• [Supplied text]:
——————————

Good for you, @Venus, I hope you enjoy it!

@DanielFischer A ok... At the beginning we take $x_n \not\equiv 0 \mod{p^{n+1}}$ because we know that $x=(\overline{x_k}) \in \mathbb{Z}_p \setminus \{ 0 \}$ and thus at least one component is non-zero, let $x_{n+1}$, so $x_{n+1} \not\equiv 0 \mod{p^{n+1}}$ and since $x_{n+1} \equiv x_n \mod {p^{n+1}}$ we conclude that $x_n \not\equiv 0 \mod{p^{n+1}}$. Or am I wrong?

The second statement is to give an homomorphism $\phi$ from G to H, between finite groups G and H, such that |ker$\phi$| doesn't divide $|G|$

@RubenMeijs Every cyclic group is isomorphic to exactly on $\mathbf{Z}_n$ (if finite) or to $\mathbf{Z}$ (if infinite). In the finite case, $n$ is of course the order of the group.

@Huy I always enjoy my life.

That's good!

@RubenMeijs You asked a question on main not long ago, in the course of which you used the answer to that.

@DanielFischer yes I thought the statement was false, because ker $\phi$ is a normal subgroup. But I

@evinda You're off with the indices. The component $\overline{x_n}$ is an element of $\mathbb{Z}/p^{n+1}\mathbb{Z}$.

But I just want to know for sure, it's the fourth time taking this exam. Want to get a good grade right now...

@RubenMeijs You don't even need normality. The kernel is a subgroup of $G$, hence its order divides the order of $G$ (Lagrange).

Where on earth can you take one exam four times?

So, $x_n \equiv 0 \mod{p^{n+1}}$, @DanielFischer ?

@Huy This is one the reasons why I always grateful to my life

@evinda Well, no, we picked $n$ so that $x_n \not\equiv 0 \pmod{p^{n+1}}$. Typo?

@DanielFischer how does this statement about every cyclic group help with the direct product of two cyclic groups?

@Venus: I only look out of my window and I'm grateful to my life. :)

——————————

• [Given information]:

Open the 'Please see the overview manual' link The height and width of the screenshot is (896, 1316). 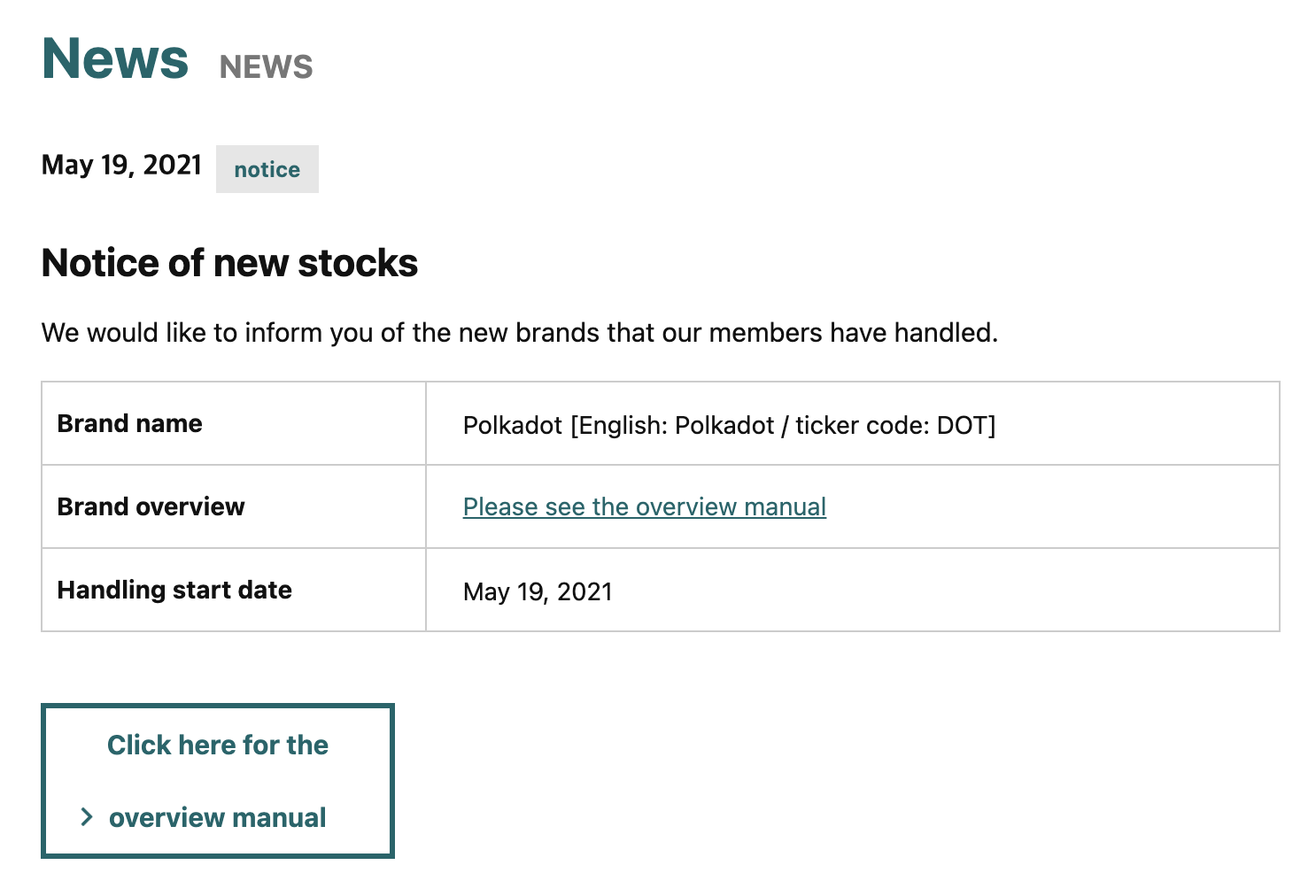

——————————

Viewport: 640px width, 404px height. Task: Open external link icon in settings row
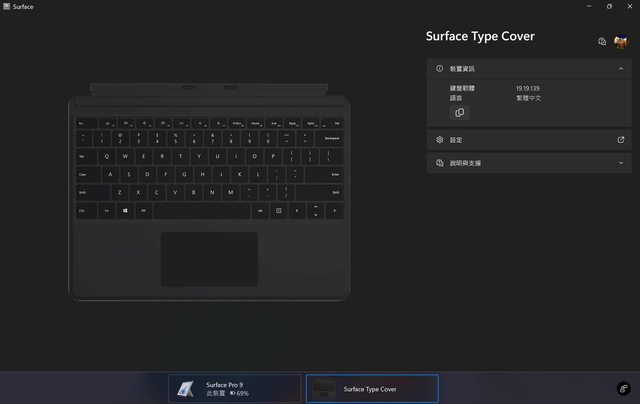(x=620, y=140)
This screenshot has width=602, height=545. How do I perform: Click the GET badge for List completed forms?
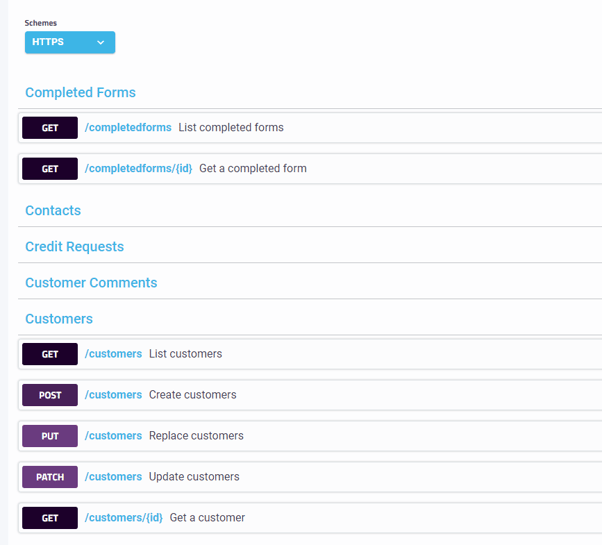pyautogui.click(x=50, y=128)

——————————

• [Task prompt]:
In the chat excerpt:
1. Which theorem is cited to show that the order of the kernel divides the order of G?
2. To what is every infinite cyclic group said to be isomorphic?
3. Which attempt at the exam does the person wanting a good grade say this is?
The listing has no connection to the chat excerpt.

• [Task result]:
1. Lagrange's theorem
2. $\mathbf{Z}$
3. The fourth